Home » » Nabi dan Pernikahan Di Bawah Umur?

Nabi dan Pernikahan Di Bawah Umur?

Written By Info Tanjab on 19 November, 2008 | 9:10 PM

Oleh : Dr. Isom Yusqi*

Belum lama ini, umat Islam Indonesia dihebohkan oleh pemberitaan perihal kasus pernikahan gadis di bawah umur. Pujiono Cahyo Widianto, seorang miliarder beristeri satu dan berusia 43 tahun asal Semarang yang lebih populer disapa Syekh Puji menikahi seorang bocah berusia 12 tahun bernama Lutviana Ulfa pada 8 Agustus 2008 lalu.

Lebih heboh lagi, Syekh Puji yang juga berstatus sebagai pengasuh Ponpes Miftahul Jannah itu berencana menikahi dua gadis ingusan lain dalam waktu yang tidak terlalu lama untuk mengenapkan jumlah bilangan isteri yang dikoleksinya menjadi 4 (empat).

Ketika berita itu merebak ke permukaan, pro-kontra pun segera bermunculan. Mayoritas menolaknya sekaligus menuding Syekh Puji mengidap paedophilia, yaitu karakter kejiwaan yang mempunyai ketertarikan seksual terhadap anak di bawah umur. Tak ketinggalan, MUI juga menfatwakan perihal keharaman tindakan Syekh Puji yang mengawini gadis ingusan di bawah umur itu.

Syekh Puji tak tinggal diam. Dia berdalih bahwa tindakannya itu sesuai dengan tuntunan syariat karena pernah dicontohkan oleh Nabi Muhammad tatkala menikahi ‘Aisyah. Syekh Puji tak sendiri. Pembelaan untuknya, di antaranya, datang dari Fauzan al-Anshari (Kepala Departemen Data dan Informasi MMI) dan Puspo Wardoyo (pemilik Rumah Makan Wong Solo yang pernah memperoleh Poligami Award). Keduanya malah berujar lantang, umat Islam yang mengingkari pernikahan seperti itu berarti mengingkari sunnah Nabi, dan pada gilirannya akan membahayakan keimanannya.

Melihat kasus tersebut, kaum Muslim seringkali disudutkan oleh pertanyaan berikut, “Akankah Anda menikahkan puteri Anda yang baru berumur 7 atau 9 tahun dengan seorang lelaki tua yang telah berusia 50 tahun?” Mereka mungkin akan terdiam karena bingung atau malah marah karena tersinggung.
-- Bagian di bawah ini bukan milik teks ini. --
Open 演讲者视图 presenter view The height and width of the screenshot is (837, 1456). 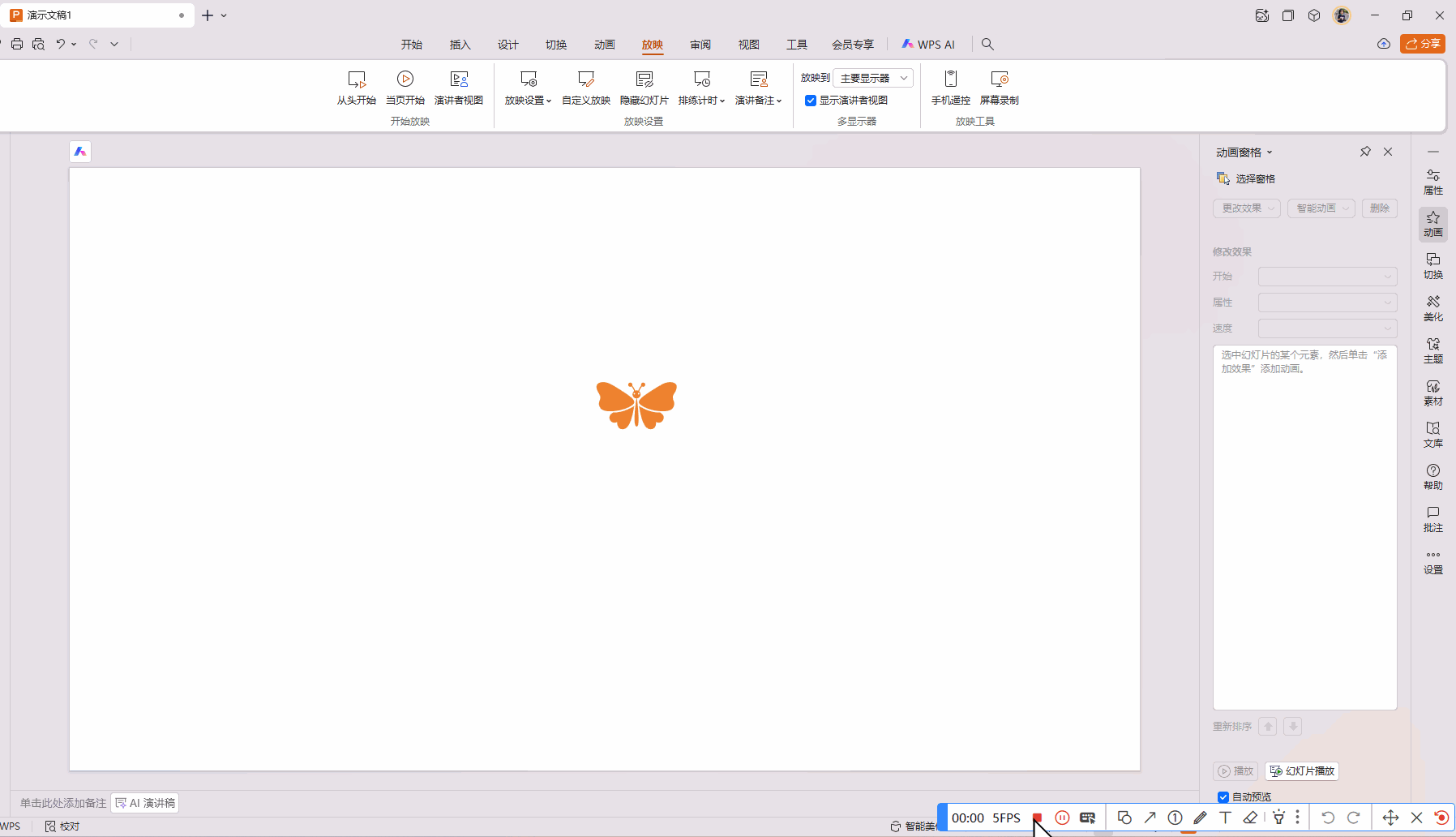coord(459,79)
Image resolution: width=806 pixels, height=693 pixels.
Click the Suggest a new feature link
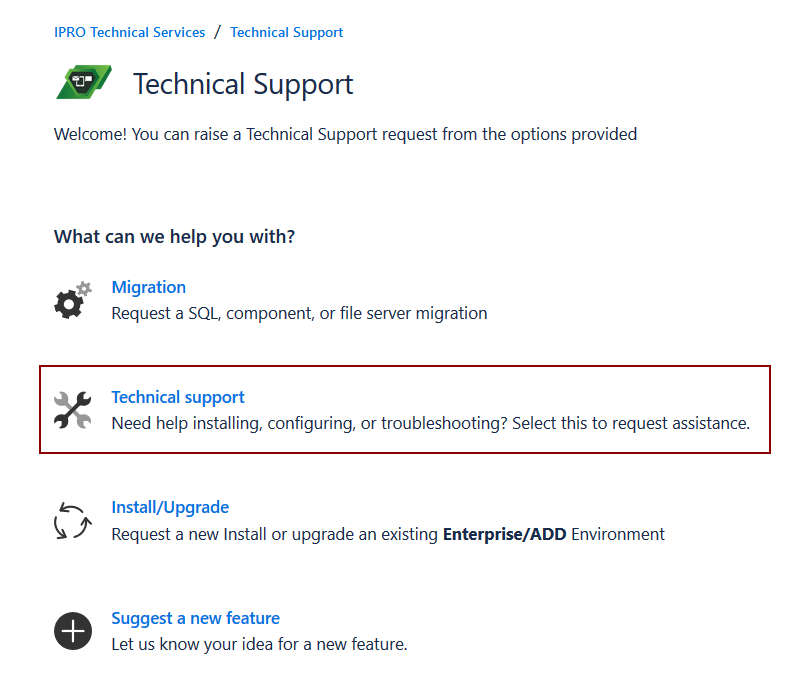[195, 618]
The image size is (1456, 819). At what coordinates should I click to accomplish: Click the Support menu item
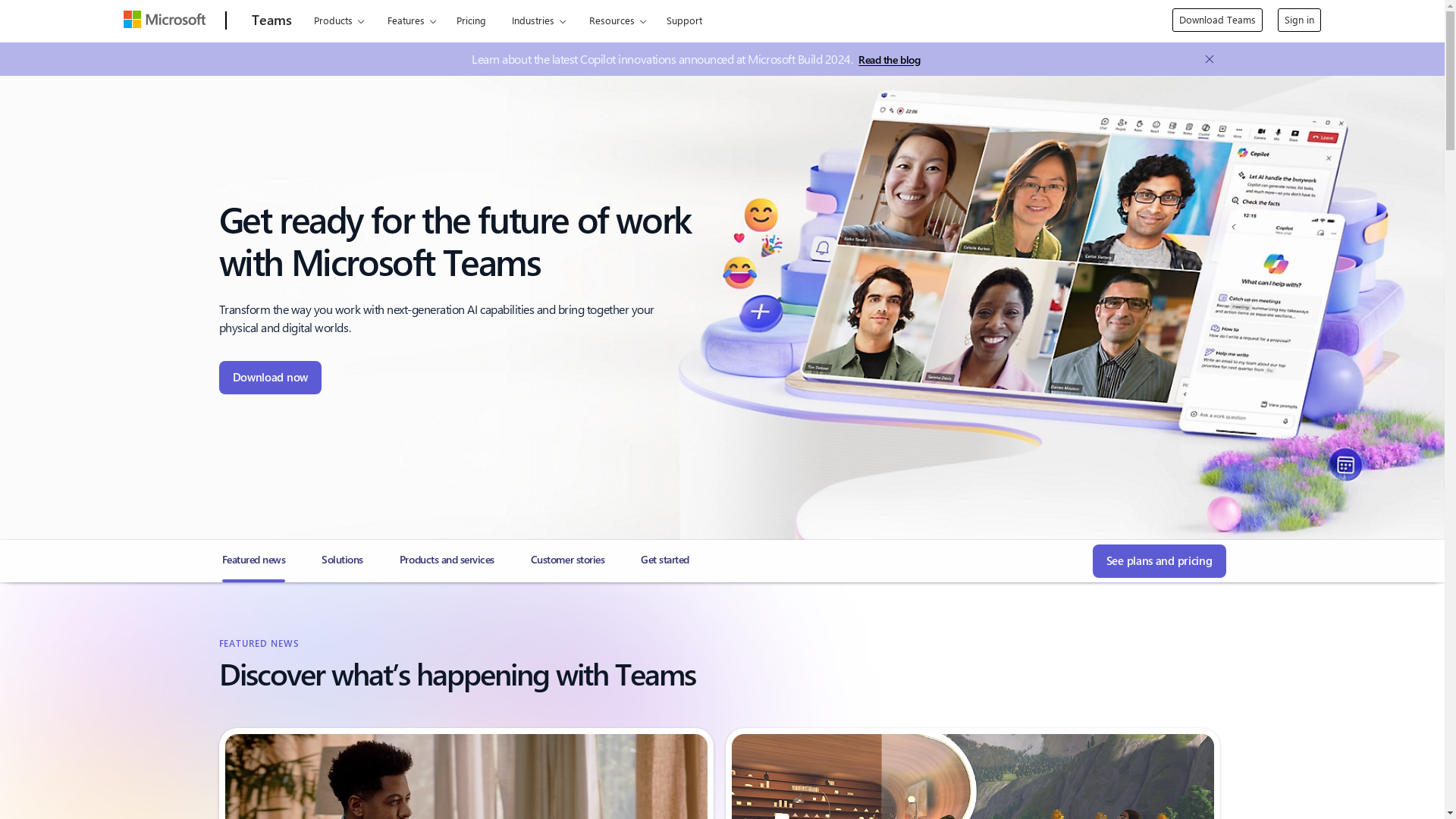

Lalu, pertanyaannya selanjutnya adalah, “Jika Anda tidak akan melakukannya, bagaimana Anda bisa menyetujui pernikahan gadis ingusan berusia 7 atau 9 tahun bernama ‘Aisyah dengan Nabi Anda, Muhammad bin ‘Abdillah?

Mayoritas umat Islam mungkin akan menjawab bahwa “menikahi gadis di bawah umur” seperti kasus di atas dapat diterima oleh masyarakat Arab kala itu. Jika tidak, masyarakat tentu akan keberatan dengan pernikahan Nabi Muhammad dengan ‘Aisyah, puteri dari Abu Bakr al-Shiddiq yang masih kanak-kanak.

Nabi Muhammad merupakan uswah hasanah (teladan yang baik) bagi seluruh umat Islam -di mana perilaku, tindakan, dan peri kehidupannya selalu dijadikan sebagai acuan dan rujukan. Namun sekali lagi, dalam konteks ”menikahi gadis di bawah umur ini”, kaum Muslim seolah dihadapkan pada pilihan sikap yang dilematis. Sebab bagaimana pun, mayoritas Muslim takkan pernah berpikir -apalagi melakukan tindakan- menikahkan anak perempuannya yang baru berusia 7 atau 9 tahun dengan seorang pria dewasa yang lebih pantas menjadi bapak atau bahkan kakeknya. Jikalau ada orang tua yang setuju dengan pernikahan seperti itu, kebanyakan orang, meski tidak semua, akan mencibir dan memandang sinis terhadapnya, terlebih kepada pria uzur yang tega menikahi bocah di bawah umur.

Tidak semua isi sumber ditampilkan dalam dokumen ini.